Instabilitas Politik: Demokrasi yang Tidak Tuntas

Salah satu faktor utama penyebab kehancuran Nepal adalah instabilitas politik. Sejak 2008 hingga 2023, Nepal telah mengalami lebih dari sepuluh kali pergantian pemerintahan, dengan rata-rata usia kabinet hanya 1–2 tahun. Elit partai besar seperti Nepali Congress, Communist Party of Nepal (Unified Marxist–Leninist/CPN-UML), dan Communist Party of Nepal-Maoist Centre kerap berganti koalisi semata-mata demi kekuasaan, bukan kepentingan rakyat, (Khanal, 2021:44). Hal ini menciptakan rasa frustrasi mendalam di kalangan warga negara, karena demokrasi dipandang hanya sebagai alat kekuasaan elit, bukan sebagai mekanisme representasi kesejahteraan rakyat.

Situasi ini sejajar dengan fenomena politik di Indonesia, meskipun skalanya sedikit berbeda. Sejak reformasi 1998, Indonesia memang lebih stabil dalam hal pergantian kekuasaan karena pemilu berjalan teratur lima tahunan. Namun, substansi politik kerap dipenuhi praktik dominasi oligarki, politik uang (politik transaksional), dan persekongkolan jahat di antara elit negara. Pemilu sering dianggap hanya sebagai “ritual prosedural” tanpa menghasilkan perubahan substantif dalam kesejahteraan rakyat, (Hadiz & Robison,2010:45). Jika kecenderungan ini berlanjut, para pemimpin Indonesia bisa mengalami krisis legitimasi yang sama seperti yang terjadi di Nepal, di mana rakyat kehilangan kepercayaan terhadap semua institusi politik.
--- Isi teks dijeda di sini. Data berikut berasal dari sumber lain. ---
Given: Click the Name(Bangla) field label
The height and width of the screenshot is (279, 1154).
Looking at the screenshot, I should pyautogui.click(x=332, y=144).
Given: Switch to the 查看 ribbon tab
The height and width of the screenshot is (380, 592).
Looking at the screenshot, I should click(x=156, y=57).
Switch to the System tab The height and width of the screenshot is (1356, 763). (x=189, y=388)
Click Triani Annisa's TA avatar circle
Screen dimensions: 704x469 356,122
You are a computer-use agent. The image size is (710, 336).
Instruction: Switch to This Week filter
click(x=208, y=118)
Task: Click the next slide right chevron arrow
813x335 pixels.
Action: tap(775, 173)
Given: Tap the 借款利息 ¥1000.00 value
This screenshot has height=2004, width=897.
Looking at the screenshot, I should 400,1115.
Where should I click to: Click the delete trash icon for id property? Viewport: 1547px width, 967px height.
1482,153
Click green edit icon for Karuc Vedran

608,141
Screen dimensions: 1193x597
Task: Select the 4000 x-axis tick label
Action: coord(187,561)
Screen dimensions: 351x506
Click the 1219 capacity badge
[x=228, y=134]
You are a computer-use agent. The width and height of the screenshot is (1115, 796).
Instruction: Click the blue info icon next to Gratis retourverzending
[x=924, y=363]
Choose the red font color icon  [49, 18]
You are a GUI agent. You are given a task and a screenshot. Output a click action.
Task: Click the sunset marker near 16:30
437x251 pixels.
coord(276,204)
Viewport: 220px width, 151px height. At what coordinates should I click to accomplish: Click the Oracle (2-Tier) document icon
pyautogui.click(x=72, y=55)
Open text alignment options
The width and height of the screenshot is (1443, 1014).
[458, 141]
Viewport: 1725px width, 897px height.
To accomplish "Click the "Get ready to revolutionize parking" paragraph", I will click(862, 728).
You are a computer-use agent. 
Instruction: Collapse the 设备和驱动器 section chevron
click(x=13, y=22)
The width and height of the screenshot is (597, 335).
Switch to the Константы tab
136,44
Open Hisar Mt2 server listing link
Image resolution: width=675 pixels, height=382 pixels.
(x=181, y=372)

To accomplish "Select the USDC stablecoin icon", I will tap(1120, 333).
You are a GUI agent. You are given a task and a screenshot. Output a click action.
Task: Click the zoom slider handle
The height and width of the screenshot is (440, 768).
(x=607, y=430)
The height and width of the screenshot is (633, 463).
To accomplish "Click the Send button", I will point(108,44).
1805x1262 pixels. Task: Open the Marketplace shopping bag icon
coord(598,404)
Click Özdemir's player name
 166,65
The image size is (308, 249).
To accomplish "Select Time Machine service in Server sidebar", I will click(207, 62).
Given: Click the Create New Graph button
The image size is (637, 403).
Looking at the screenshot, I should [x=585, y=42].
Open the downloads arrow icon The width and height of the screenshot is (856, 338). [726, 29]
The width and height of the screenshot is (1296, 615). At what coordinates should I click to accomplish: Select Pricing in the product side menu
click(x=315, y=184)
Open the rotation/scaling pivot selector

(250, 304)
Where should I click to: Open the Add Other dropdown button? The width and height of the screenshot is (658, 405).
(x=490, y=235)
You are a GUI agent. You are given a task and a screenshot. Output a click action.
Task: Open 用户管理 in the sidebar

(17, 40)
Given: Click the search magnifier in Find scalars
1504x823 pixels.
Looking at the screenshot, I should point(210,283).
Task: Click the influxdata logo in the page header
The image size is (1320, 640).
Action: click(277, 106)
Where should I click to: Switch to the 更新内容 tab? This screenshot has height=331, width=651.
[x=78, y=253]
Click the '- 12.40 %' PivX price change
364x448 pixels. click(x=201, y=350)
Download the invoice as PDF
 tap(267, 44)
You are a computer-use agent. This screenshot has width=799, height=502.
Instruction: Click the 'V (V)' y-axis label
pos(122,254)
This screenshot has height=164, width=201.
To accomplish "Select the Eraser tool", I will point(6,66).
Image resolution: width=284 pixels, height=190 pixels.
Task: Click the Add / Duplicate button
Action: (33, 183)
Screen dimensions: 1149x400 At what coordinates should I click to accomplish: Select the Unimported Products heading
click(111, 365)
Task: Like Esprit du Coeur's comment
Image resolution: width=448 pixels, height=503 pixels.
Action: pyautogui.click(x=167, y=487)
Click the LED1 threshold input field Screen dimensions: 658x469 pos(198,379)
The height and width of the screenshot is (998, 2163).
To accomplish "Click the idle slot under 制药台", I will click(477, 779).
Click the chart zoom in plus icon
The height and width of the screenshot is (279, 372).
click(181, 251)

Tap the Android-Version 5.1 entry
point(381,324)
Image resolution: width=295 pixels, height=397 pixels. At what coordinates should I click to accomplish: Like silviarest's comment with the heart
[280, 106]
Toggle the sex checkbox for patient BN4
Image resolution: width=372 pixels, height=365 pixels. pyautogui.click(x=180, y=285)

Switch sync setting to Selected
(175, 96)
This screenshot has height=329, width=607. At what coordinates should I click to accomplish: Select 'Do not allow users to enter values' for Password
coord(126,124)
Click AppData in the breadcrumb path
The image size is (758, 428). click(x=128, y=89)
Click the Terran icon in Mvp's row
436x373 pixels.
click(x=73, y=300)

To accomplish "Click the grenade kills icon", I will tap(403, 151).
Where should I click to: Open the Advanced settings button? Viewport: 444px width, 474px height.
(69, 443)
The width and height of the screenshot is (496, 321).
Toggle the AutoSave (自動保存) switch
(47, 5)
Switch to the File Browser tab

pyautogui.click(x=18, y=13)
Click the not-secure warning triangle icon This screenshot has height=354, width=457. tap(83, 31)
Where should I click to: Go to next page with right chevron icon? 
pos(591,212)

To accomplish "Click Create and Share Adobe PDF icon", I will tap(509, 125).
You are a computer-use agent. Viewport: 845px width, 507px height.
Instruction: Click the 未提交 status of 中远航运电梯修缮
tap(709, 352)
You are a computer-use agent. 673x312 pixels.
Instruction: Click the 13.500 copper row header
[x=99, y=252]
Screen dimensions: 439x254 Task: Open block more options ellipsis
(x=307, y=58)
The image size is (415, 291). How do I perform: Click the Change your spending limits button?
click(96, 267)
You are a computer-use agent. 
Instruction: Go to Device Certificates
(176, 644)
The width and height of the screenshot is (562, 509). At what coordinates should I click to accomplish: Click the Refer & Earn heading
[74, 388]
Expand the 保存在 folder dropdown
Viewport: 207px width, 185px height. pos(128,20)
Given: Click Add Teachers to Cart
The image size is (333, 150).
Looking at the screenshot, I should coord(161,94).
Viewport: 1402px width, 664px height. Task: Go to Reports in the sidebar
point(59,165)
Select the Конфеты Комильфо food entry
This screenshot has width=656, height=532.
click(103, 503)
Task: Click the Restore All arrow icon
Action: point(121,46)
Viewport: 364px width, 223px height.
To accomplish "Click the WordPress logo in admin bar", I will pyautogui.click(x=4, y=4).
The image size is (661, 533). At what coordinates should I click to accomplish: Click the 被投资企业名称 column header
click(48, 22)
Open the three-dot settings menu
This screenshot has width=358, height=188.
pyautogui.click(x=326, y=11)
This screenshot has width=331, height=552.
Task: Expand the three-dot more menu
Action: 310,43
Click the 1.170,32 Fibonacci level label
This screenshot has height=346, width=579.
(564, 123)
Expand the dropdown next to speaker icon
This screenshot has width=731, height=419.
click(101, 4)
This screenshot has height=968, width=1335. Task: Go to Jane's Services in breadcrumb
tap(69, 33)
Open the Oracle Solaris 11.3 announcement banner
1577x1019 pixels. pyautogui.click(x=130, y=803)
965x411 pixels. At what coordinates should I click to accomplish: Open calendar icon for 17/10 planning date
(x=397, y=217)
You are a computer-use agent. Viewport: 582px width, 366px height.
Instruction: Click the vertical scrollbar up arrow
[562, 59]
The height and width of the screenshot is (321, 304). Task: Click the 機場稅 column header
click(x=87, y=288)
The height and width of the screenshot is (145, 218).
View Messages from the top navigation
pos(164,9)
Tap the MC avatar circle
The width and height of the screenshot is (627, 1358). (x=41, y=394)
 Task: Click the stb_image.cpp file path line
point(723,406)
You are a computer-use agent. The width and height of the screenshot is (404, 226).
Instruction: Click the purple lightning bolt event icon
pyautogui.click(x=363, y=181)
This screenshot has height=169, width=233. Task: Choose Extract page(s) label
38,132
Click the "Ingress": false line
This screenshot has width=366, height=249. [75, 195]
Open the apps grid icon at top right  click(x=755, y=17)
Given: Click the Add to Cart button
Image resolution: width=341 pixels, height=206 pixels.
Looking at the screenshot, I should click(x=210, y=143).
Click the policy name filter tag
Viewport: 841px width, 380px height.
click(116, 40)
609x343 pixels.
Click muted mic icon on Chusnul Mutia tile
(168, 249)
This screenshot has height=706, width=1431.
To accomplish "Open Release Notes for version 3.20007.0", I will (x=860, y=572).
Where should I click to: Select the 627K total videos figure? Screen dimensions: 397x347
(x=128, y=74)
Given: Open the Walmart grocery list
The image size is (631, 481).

Ekonomi: Antara Remitansi dan Ketimpangan

Analisis terhadap kondisi ekonomi Nepal sangat bergantung pada remitansi tenaga kerja migran, yang menyumbang lebih dari 25% PDB, (World Bank, 2021). Setiap tahun, ratusan ribu pemuda Nepal berangkat mencari kerja ke Malaysia, Qatar, Uni Emirat Arab, Korea Selatan, dan lain negara untuk mencari nafkah karena pemerintah dalam negeri tidak mampu menyediakan lapangan kerja bagi angkatan kerja. Hal ini menunjukkan fakta tentang kegagalan negara dalam membangun basis ekonomi domestic di Nepal.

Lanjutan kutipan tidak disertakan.